“Social Security Is Staring at Its First Real Shortfall in Decades,” by Jeff Sommer, New York Times
“A slow-moving crisis is approaching for Social Security, threatening to undermine a central pillar in the retirement of tens of millions of Americans. Next year, for the first time since 1982, the program must start drawing down its assets in order to pay retirees all of the benefits they have been promised, according to the latest government projections. Unless a political solution is reached, Social Security’s so-called trust funds are expected to be depleted within about 15 years. Then, something that has been unimaginable for decades would be required under current law: Benefit checks for retirees would be cut by about 20 percent across the board.”

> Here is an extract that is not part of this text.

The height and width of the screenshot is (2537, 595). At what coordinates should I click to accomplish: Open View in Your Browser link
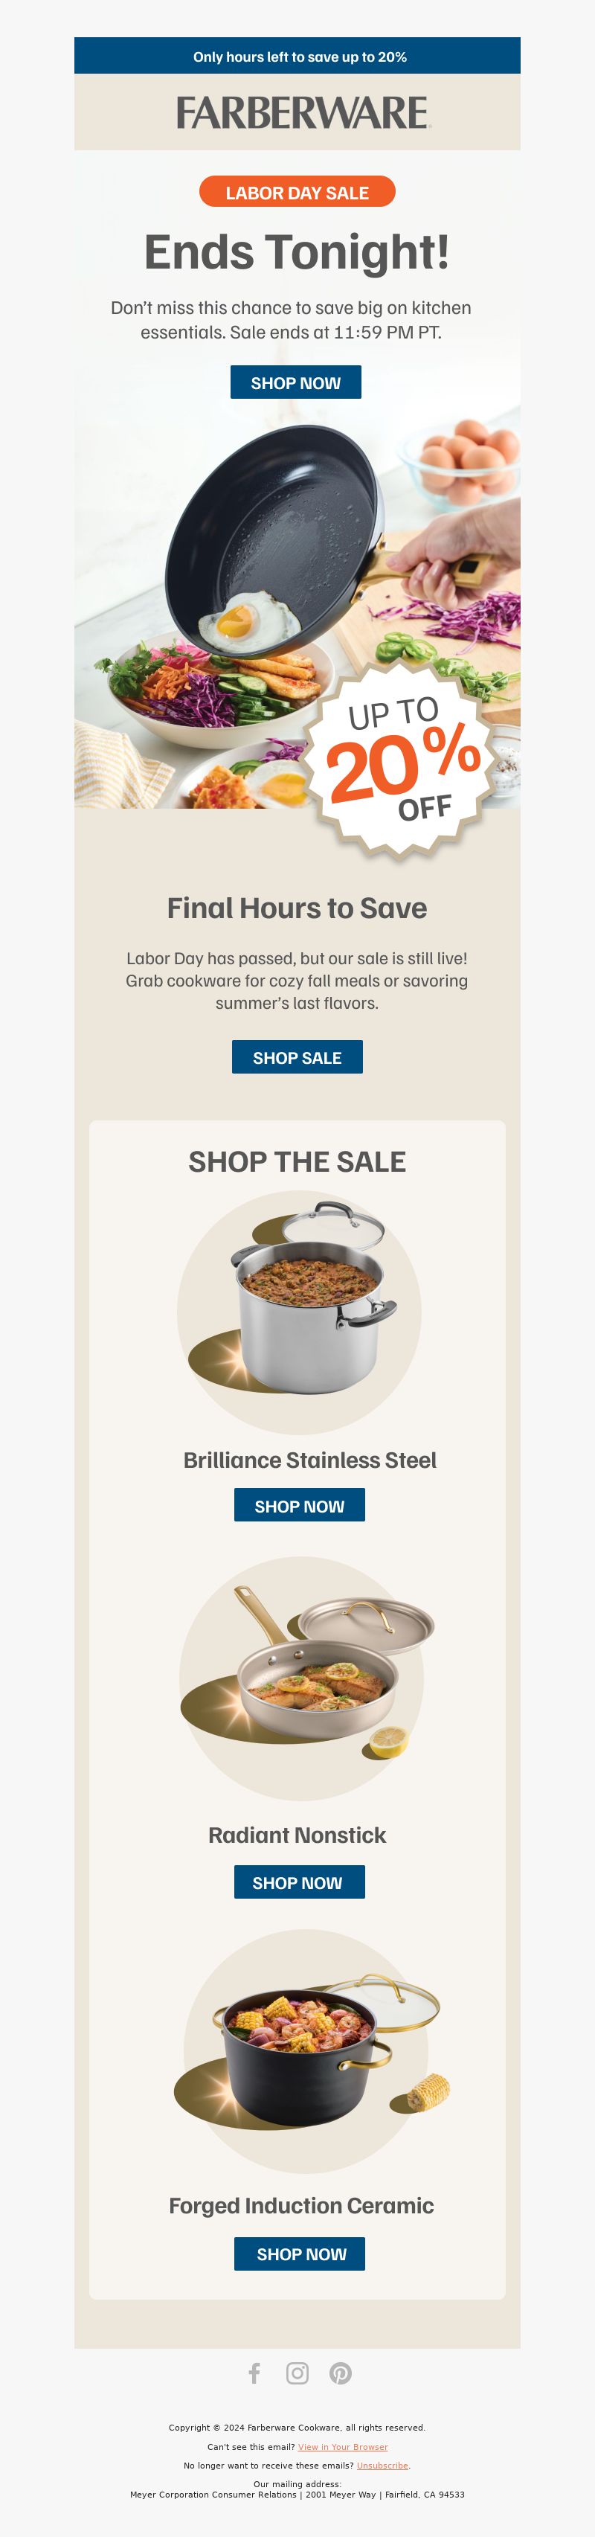[x=343, y=2446]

LTC Comment (from Stephen A. Moses, President, Center for Long-Term Care Reform):
When the Grey Lady finally takes notice of the entitlement crisis, it is hopeful news. But the problem is far worse than portrayed in this article. Worse than the fact that the Social Security trust fund runs out in 15 years is that, in the meantime, it will be drawing down $2.6 trillion from general funds that the rest of the government has already borrowed and spent and will have to tax or borrow to replenish in order to repay Social Security. A far less well known problem is that when Social Security benefits fall by 20 percent, Medicaid long-term care providers will be devastated. They receive a substantial portion of their revenue, upwards of 13 percent, from the contribution of Social Security benefits to offset recipients’ cost of care. Cutting that by one-fifth will be very damaging to nursing home and home care providers that are already barely managing with Medicaid reimbursements less than the cost of the care.